GREEK CHICKEN AND FARRO BOWL
The Greek chicken and farro bowl is a fresh and hearty Mediterranean-inspired dish that combines nutty farro with tender grilled chicken, creamy feta and crisp cucumbers and cherry tomatoes. The dish is brought together with a dollop of tzatziki sauce, adding a tangy and refreshing contrast. Farro, a protein-rich ancient grain, provides a satisfying chewy texture, making this meal both nutritious and delicious. Whether you’re preparing a wholesome lunch or a quick dinner, this bowl is an excellent choice. It’s also ideal for meal prep, as the ingredients hold up well in the fridge. The combination of grilled chicken, vibrant vegetables and a creamy dressing makes this bowl a balanced meal filled with fibre, protein and essential nutrients. Enjoy a taste of the Mediterranean in every bite with this easy-to-make and flavourful dish.
RECIPE CATEGORY
Lunch, Dinner, Entrée
SERVING SIZE
1 serving
CUISINE
Greek, Mediterranean
PREPARATION/TECHNIQUES
Grill, Boil, One-Pot Wonders
OCCASION/HOLIDAY
Healthy Eating, Summer Meal, Meal Prep
SPECIAL CONSIDERATION/DIETARY CONCERNS
Healthy, High Fibre, High Protein, Quick & Easy
DISH TYPE
Bowl, Grain Bowl, Salad
INGREDIENTS
Here is the list of ingredients we need to prepare Greek Chicken and Farro Bowl:
- 50g farro, cooked
- 80g grilled chicken breast
- 10g feta cheese, crumbled
- 20g cucumber, diced
- 10g cherry tomatoes, halved
- 1 tbsp tzatziki sauce
FULL NUTRITIONAL INFORMATION
- Calories: 360 kcal
- Protein: 34g
- Carbohydrates: 35g
- Fibre: 6g
- Fat: 10g
- Saturated Fat: 3g
- Cholesterol: 65mg
- Sodium: 480mg
- Calcium: 120mg
PREPARATION FOR GREEK CHICKEN AND FARRO BOWL
- Cook The Farro: Rinse the farro under cold water. In a pot, bring 150ml of water to a boil. Add the farro, reduce heat to a simmer, and cook for 20-25 minutes until tender. Drain any excess water and let it cool slightly.

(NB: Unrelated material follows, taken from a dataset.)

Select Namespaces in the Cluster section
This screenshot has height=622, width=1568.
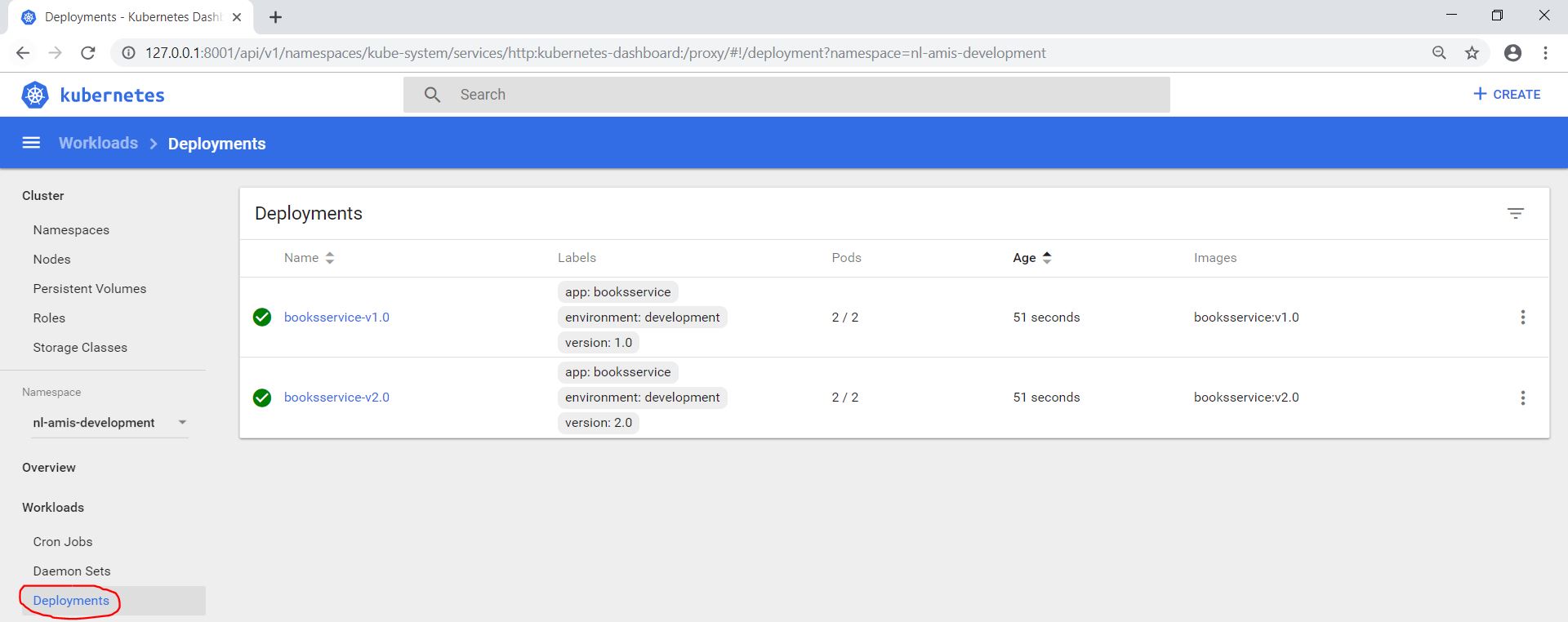click(71, 230)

- Prepare The Chicken: Season the chicken with salt and pepper. Heat a grill pan or skillet over medium-high heat. Cook the chicken for 4-5 minutes per side until golden and fully cooked. Let it rest for a few minutes before slicing.
- Prepare The Vegetables: Let’s dice the cucumber and halve the cherry tomatoes.

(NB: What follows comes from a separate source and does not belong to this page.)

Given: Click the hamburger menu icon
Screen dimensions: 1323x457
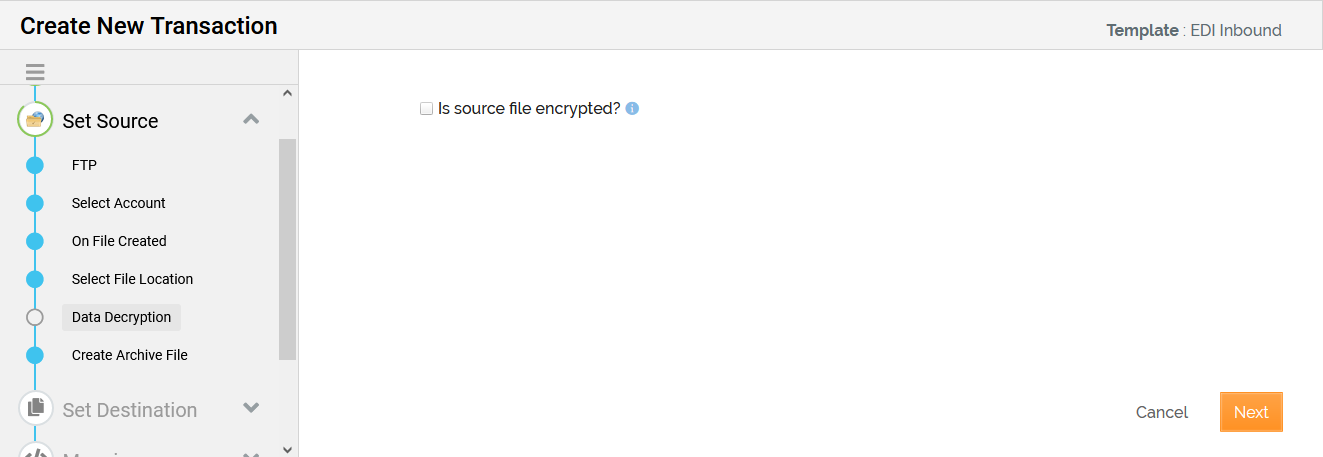Looking at the screenshot, I should coord(35,72).
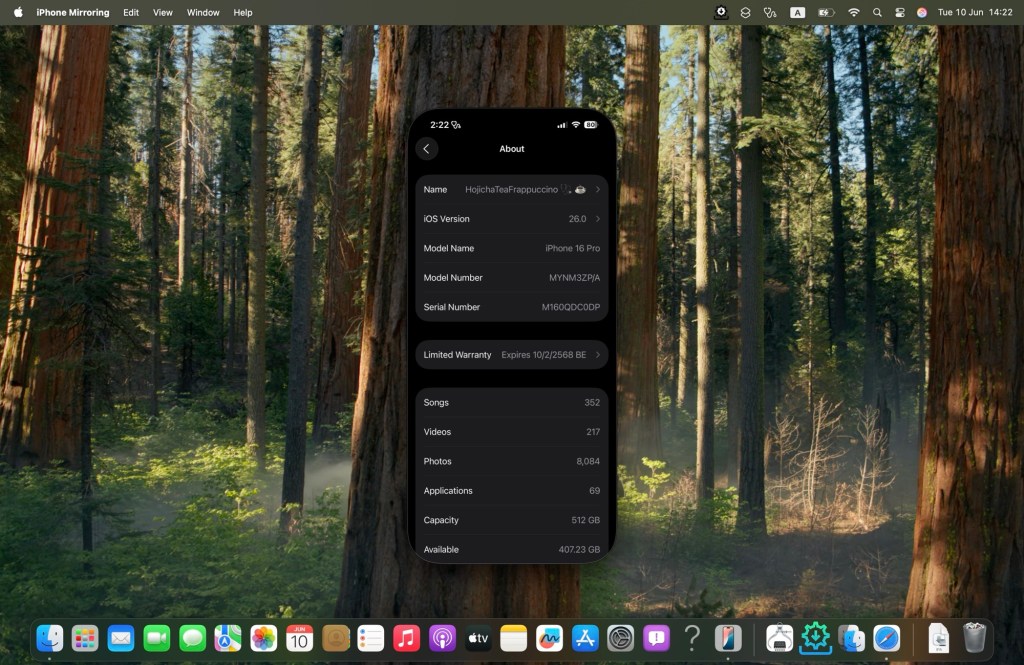
Task: Open Spotlight search from menu bar
Action: (x=877, y=12)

- Assemble The Bowl: In a serving bowl, add the cooked farro as the base. Top with grilled chicken slices, diced cucumber, cherry tomatoes, and crumbled feta cheese.
- Add Tzatziki Sauce: Drizzle the Tzatziki sauce over the bowl for extra flavour.
- Serve: Enjoy immediately, or store for later as a meal prep option.
PREP TIME
10 minutes
COOKING TIME
25 minutes
TIPS
- Perfect Farro Texture: Cook until al dente for a slightly chewy consistency, then rinse with cold water to prevent clumping.
- Grill Marks On Chicken: Use a grill pan and press the chicken slightly for better-charred marks, adding a smoky flavour.
- Tzatziki Shortcut: If short on time, use store-bought tzatziki or mix Greek yoghurt with lemon juice, garlic and cucumber for a quick version.
- Meal Prep Friendly: Store all ingredients separately and combine just before eating to maintain freshness.
- Extra Crunch: Add chopped red onion or kalamata olives for more texture and a deeper Mediterranean flavour.
VARIATIONS
- Protein Options: Swap chicken for grilled salmon, shrimp, or falafel for a vegetarian twist.
- Grain Swaps: Replace farro with quinoa, brown rice, or couscous for a different texture.
- Dressing Alternative: Drizzle with olive oil and lemon juice instead of tzatziki for a lighter option.
- Add More Greens: Toss in fresh spinach or arugula to make it more of a salad.
- Spicy Kick: Sprinkle crushed red pepper flakes or add a dash of harissa for extra heat.
PREPPING AND STORAGE
- Refrigeration: Store the ingredients separately in airtight containers for up to 3 days.
- Freezing: Cooked farro and grilled chicken can be frozen for up to 2 months. Defrost in the fridge overnight before use.
- Reheating: Microwave the farro and chicken for 1-2 minutes before assembling the bowl. Keep the fresh veggies and tzatziki cold for the best texture.